• PROMPT
Using the data beneath this instruction, retype only the lines from the one that contains "Given: Select the worksheets folder" down to the one that contains "Given: Click the leaf icon beside New", both included, exactly as they appear.

═══ EXCERPTED RECORDS

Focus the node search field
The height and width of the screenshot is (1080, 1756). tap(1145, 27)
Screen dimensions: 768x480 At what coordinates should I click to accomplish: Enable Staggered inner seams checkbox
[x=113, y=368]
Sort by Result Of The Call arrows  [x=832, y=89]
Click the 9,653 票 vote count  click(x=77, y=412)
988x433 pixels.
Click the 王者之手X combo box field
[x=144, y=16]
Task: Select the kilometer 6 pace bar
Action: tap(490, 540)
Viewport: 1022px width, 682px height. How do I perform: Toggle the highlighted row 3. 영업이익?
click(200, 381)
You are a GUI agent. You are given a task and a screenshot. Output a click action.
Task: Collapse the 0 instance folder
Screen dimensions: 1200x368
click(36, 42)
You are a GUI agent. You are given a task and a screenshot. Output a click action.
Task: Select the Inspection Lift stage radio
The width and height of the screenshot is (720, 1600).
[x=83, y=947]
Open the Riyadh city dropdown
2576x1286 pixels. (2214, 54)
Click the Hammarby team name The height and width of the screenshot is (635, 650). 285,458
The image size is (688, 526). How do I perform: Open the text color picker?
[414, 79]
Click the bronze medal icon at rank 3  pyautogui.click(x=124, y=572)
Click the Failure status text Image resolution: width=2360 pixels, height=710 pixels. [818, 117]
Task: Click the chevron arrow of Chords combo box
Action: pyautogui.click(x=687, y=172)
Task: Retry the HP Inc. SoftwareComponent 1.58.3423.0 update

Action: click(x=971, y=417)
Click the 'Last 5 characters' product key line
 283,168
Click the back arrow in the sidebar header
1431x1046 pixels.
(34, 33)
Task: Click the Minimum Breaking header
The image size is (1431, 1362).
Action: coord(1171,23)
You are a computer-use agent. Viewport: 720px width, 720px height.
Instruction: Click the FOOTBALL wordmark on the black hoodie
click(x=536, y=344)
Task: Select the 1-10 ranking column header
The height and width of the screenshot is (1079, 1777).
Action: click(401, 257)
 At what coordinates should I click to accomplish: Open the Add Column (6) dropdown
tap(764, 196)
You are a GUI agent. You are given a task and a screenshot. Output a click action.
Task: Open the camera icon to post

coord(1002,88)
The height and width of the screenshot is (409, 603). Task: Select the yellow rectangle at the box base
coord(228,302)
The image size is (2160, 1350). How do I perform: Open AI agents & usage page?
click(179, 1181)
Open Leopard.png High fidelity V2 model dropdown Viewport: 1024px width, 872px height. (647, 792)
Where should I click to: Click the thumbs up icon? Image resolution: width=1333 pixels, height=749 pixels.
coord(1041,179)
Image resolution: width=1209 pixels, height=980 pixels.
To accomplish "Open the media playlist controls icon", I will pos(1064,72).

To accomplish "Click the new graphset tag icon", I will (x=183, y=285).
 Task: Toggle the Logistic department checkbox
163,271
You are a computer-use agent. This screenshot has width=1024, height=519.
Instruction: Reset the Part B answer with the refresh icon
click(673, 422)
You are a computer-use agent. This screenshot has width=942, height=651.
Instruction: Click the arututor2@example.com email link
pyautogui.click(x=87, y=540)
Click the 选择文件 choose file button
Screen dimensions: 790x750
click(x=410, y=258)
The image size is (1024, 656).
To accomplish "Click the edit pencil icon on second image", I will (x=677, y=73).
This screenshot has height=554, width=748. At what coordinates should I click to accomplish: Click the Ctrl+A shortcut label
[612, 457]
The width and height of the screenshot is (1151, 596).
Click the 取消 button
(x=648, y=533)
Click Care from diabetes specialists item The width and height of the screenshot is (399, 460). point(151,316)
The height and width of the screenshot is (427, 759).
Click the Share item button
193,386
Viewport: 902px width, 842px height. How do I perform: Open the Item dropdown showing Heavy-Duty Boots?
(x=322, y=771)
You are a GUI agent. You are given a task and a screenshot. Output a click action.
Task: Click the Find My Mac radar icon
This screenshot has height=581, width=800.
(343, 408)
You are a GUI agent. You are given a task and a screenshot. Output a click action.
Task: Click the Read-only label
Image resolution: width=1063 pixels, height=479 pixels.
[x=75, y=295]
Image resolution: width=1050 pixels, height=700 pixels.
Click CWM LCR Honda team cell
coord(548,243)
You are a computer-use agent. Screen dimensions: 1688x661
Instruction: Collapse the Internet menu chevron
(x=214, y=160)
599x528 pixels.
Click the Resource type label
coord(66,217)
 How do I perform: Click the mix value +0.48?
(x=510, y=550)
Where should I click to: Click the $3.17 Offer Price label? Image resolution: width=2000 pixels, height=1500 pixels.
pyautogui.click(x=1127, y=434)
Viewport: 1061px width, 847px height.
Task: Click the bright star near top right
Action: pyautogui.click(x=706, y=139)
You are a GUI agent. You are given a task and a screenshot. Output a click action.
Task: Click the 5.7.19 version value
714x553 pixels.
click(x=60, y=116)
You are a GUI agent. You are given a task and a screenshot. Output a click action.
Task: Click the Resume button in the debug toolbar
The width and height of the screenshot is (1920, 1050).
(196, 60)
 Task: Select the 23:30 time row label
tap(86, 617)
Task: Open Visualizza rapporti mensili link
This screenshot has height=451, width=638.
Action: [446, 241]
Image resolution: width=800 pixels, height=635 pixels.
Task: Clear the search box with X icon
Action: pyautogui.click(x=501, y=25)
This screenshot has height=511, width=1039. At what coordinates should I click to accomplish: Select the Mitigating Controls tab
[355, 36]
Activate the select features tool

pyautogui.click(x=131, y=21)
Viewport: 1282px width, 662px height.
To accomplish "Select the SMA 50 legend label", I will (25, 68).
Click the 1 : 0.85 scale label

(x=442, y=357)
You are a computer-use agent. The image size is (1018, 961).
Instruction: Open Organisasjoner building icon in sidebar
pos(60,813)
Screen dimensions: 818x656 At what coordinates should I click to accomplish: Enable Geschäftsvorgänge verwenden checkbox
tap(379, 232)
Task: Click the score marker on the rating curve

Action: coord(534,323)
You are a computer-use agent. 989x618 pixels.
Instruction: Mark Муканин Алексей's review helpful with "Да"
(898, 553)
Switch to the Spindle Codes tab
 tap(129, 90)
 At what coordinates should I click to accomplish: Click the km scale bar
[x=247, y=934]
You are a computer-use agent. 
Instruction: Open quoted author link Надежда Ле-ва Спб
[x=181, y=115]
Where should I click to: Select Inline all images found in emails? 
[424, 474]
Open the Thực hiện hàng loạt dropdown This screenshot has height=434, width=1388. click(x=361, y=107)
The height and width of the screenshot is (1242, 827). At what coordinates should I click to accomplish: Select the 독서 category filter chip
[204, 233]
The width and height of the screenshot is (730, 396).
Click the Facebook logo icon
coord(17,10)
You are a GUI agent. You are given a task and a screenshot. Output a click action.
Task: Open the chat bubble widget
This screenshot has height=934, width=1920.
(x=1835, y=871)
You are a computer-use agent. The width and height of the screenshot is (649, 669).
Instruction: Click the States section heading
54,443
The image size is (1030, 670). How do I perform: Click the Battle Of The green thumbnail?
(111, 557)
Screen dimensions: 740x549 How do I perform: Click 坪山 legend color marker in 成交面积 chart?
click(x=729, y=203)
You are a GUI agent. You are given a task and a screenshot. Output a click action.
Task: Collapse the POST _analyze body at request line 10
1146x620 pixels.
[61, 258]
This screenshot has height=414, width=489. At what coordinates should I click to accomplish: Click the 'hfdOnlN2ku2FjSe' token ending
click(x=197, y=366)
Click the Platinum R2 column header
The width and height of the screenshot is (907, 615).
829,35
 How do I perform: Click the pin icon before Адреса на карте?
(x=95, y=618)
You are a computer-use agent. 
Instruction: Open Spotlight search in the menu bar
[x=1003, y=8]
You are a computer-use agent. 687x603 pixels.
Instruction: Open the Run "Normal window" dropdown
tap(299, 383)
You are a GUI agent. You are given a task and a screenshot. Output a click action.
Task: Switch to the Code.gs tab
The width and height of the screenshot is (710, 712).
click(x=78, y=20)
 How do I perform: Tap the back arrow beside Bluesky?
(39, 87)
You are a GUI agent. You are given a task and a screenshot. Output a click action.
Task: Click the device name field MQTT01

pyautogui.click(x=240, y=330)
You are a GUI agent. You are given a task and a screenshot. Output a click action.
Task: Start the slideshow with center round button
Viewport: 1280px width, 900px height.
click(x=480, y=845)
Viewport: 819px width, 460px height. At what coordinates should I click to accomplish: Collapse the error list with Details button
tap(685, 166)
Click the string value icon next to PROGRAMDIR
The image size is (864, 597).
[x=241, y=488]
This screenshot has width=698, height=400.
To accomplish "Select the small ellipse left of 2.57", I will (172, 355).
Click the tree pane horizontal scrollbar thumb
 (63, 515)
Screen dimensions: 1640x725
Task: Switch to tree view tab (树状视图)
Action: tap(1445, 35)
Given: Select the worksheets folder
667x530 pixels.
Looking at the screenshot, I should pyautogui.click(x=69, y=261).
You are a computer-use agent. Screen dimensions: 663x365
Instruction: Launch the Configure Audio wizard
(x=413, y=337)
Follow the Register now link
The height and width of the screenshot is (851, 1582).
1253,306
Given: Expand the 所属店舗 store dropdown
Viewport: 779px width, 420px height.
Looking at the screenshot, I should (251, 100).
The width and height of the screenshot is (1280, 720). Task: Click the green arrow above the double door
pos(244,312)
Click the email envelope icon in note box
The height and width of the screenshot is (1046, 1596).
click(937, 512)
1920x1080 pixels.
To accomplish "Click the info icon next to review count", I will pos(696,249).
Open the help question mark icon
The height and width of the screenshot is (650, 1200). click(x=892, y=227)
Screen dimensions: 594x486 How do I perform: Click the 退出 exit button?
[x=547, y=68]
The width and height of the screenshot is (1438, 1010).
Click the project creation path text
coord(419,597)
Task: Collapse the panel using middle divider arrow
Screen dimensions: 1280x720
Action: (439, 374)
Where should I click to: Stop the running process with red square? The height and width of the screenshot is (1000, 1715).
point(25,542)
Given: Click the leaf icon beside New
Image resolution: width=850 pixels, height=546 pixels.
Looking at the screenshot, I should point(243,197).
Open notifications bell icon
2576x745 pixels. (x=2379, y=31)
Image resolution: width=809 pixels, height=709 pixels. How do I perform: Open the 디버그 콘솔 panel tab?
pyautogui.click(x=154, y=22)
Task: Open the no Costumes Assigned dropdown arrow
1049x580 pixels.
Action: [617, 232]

══════

• PROBLEM SOLUTION
Given: Select the worksheets folder
667x530 pixels.
Looking at the screenshot, I should pyautogui.click(x=69, y=261).
You are a computer-use agent. Screen dimensions: 663x365
Instruction: Launch the Configure Audio wizard
(x=413, y=337)
Follow the Register now link
The height and width of the screenshot is (851, 1582).
1253,306
Given: Expand the 所属店舗 store dropdown
Viewport: 779px width, 420px height.
Looking at the screenshot, I should (251, 100).
The width and height of the screenshot is (1280, 720). Task: Click the green arrow above the double door
pos(244,312)
Click the email envelope icon in note box
The height and width of the screenshot is (1046, 1596).
click(937, 512)
1920x1080 pixels.
To accomplish "Click the info icon next to review count", I will pos(696,249).
Open the help question mark icon
The height and width of the screenshot is (650, 1200). click(x=892, y=227)
Screen dimensions: 594x486 How do I perform: Click the 退出 exit button?
[x=547, y=68]
The width and height of the screenshot is (1438, 1010).
Click the project creation path text
coord(419,597)
Task: Collapse the panel using middle divider arrow
Screen dimensions: 1280x720
Action: (439, 374)
Where should I click to: Stop the running process with red square? The height and width of the screenshot is (1000, 1715).
point(25,542)
Given: Click the leaf icon beside New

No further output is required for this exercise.